Они неслись по небу, снова и снова затягивая первый куплет. Но чуть позже, когда, все так же держа на северо-восток, они оставили позади реку, второй пилот крикнул, указывая на лежавший впереди кусок джунглей:
– Бобики! Четвертый квадрант! Засек?
– Засек! – подтвердил командир.
«Сикорский» повернул к джунглям и вздрогнул: из-под днища вырвалось пламя. Секунду спустя огромный кусок джунглей извергся потоком огня и мраморного дыма.
– Уй-йя! – торжествующе пропел второй пилот. – «Шепот смерти» снова в бою!
Под вспышки орудий они устремились вниз прямо во вздымающуюся вуаль черного дыма. Горели целые акры, но вертолет не прекращал атаку. Минголла стиснул от грохота зубы, а когда стрельба наконец прекратилась, потрясенный этим безумием, сжался в комок и опустил голову. Теперь он сомневался, что совладает с кошмаром Муравьиной Фермы, – он не забыл своих страхов.
Второй пилот оглянулся.
– Чего поскучнел, мужик? – спросил он. – Ты ведь у нас, сукин сын, самый везучий, знаешь это?

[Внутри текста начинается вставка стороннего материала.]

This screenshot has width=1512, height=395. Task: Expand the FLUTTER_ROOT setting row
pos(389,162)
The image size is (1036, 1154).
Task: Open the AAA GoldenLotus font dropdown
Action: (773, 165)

Накренив машину, пилот стал разворачиваться к востоку, к Муравьиной Ферме.
– С чего ты взял?
– Зрение хорошее, – сказал второй пилот. – Точно тебе говорю: на Муравьиной Ферме не задержишься. Хрен знает почему, по как пить дать. Может, ранят. Но не сильно. Как, раз, чтоб домой.
Когда вертолет выходил из крена, в кабину заглянул косой солнечный луч, осветил шлем второго пилота, и на долю секунды за ним мелькнула смутная тень лица. Оно показалось Минголле бугристым и бесформенным. Детали дорисовало воображение. Нелепые наросты, растрескавшиеся щеки и перепончатый глаз. Как в кино о ядерных мутантах. Минголле очень хотелось верить, что так оно и есть на самом деле: уродство второго пилота придавало вес его пророчествам. Однако он отверг искушение. Минголла боялся умирать, боялся тех ужасов, что несла с собой жизнь на Муравьиной Ферме, но все же не хотел больше иметь дела ни с какой магией... если только магия не сделает из него настоящего солдата. Подчиняться дисциплине, тренировать жестокость.
– Может, из-за этой руки его и отправят домой, – предположил первый пилот. – По мне, так не хило долбанул. Миллион долларов за рану, а не рука.
– Не, это не рука, я вижу, – сказал второй пилот. – Что-то еще. А, все равно, какой-нибудь финт да получится.
Минголлино отражение плавало по черному пластиковому шлему – собственное лицо казалось покореженным, бледным и чужим настолько, что на секунду он решил, будто превратился в дурной сон, который снится второму пилоту.